• **Directions for this task**
Pictures aside, write every record out again word for word.

Saved entries
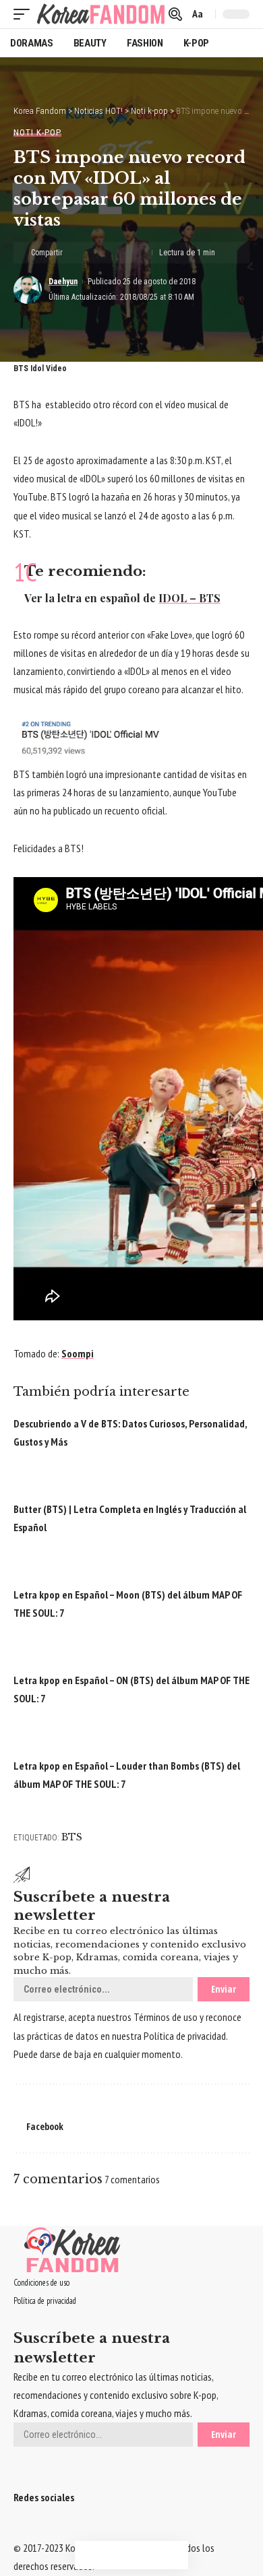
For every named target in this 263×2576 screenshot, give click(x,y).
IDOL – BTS (189, 598)
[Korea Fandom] (100, 14)
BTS (71, 1837)
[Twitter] (26, 2529)
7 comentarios (132, 2179)
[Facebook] (17, 2529)
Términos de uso (166, 2017)
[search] (175, 14)
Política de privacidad (185, 2035)
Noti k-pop (37, 132)
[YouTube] (34, 2529)
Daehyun (63, 281)
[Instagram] (42, 2529)
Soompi (77, 1353)
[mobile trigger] (24, 14)
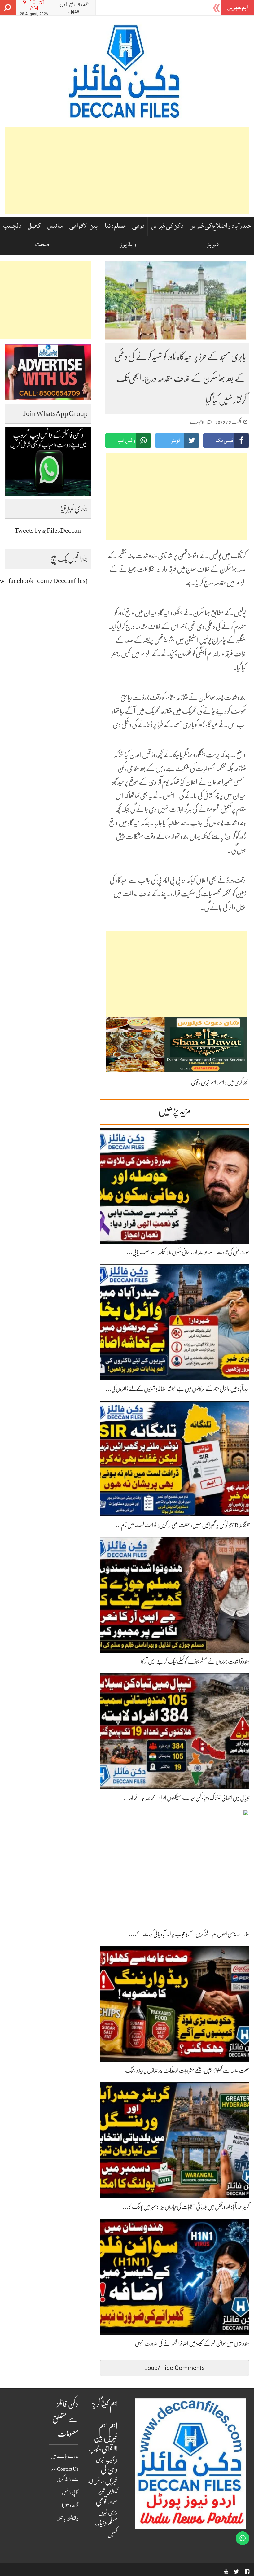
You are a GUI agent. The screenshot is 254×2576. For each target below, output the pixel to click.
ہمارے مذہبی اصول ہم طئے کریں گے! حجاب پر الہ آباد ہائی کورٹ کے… (189, 1934)
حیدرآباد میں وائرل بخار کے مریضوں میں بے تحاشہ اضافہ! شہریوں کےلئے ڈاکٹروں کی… (177, 1388)
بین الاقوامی (83, 226)
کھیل (34, 226)
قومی (138, 226)
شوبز (212, 245)
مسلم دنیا (114, 226)
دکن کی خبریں (167, 226)
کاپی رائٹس (70, 2492)
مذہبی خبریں (108, 2512)
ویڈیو (97, 2524)
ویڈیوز (128, 245)
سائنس (55, 226)
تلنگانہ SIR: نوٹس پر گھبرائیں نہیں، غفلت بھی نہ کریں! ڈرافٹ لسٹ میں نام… (182, 1525)
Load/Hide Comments (174, 2368)
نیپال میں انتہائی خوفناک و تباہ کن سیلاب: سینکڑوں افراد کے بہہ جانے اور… (186, 1797)
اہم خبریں (208, 1082)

• **Response to this task**
For every named target in this 263×2576 screenshot, give click(x,y).
IDOL – BTS (189, 598)
[Korea Fandom] (100, 14)
BTS (71, 1837)
[Twitter] (26, 2529)
7 comentarios (132, 2179)
[Facebook] (17, 2529)
Términos de uso (166, 2017)
[search] (175, 14)
Política de privacidad (185, 2035)
Noti k-pop (37, 132)
[YouTube] (34, 2529)
Daehyun (63, 281)
[Instagram] (42, 2529)
Soompi (77, 1353)
[mobile trigger] (24, 14)
You are a GUI agent. The screenshot is 254×2576. For each target below, output the pixel to click.
ہمارے مذہبی اصول ہم طئے کریں گے! حجاب پر الہ آباد ہائی کورٹ کے… (189, 1934)
حیدرآباد میں وائرل بخار کے مریضوں میں بے تحاشہ اضافہ! شہریوں کےلئے ڈاکٹروں کی… (177, 1388)
بین الاقوامی (83, 226)
کھیل (34, 226)
قومی (138, 226)
شوبز (212, 245)
مسلم دنیا (114, 226)
دکن کی خبریں (167, 226)
کاپی رائٹس (70, 2492)
مذہبی خبریں (108, 2512)
ویڈیو (97, 2524)
ویڈیوز (128, 245)
سائنس (55, 226)
تلنگانہ SIR: نوٹس پر گھبرائیں نہیں، غفلت بھی نہ کریں! ڈرافٹ لسٹ میں نام… (182, 1525)
Load/Hide Comments (174, 2368)
نیپال میں انتہائی خوفناک و تباہ کن سیلاب: سینکڑوں افراد کے بہہ جانے اور… (186, 1797)
اہم خبریں (208, 1082)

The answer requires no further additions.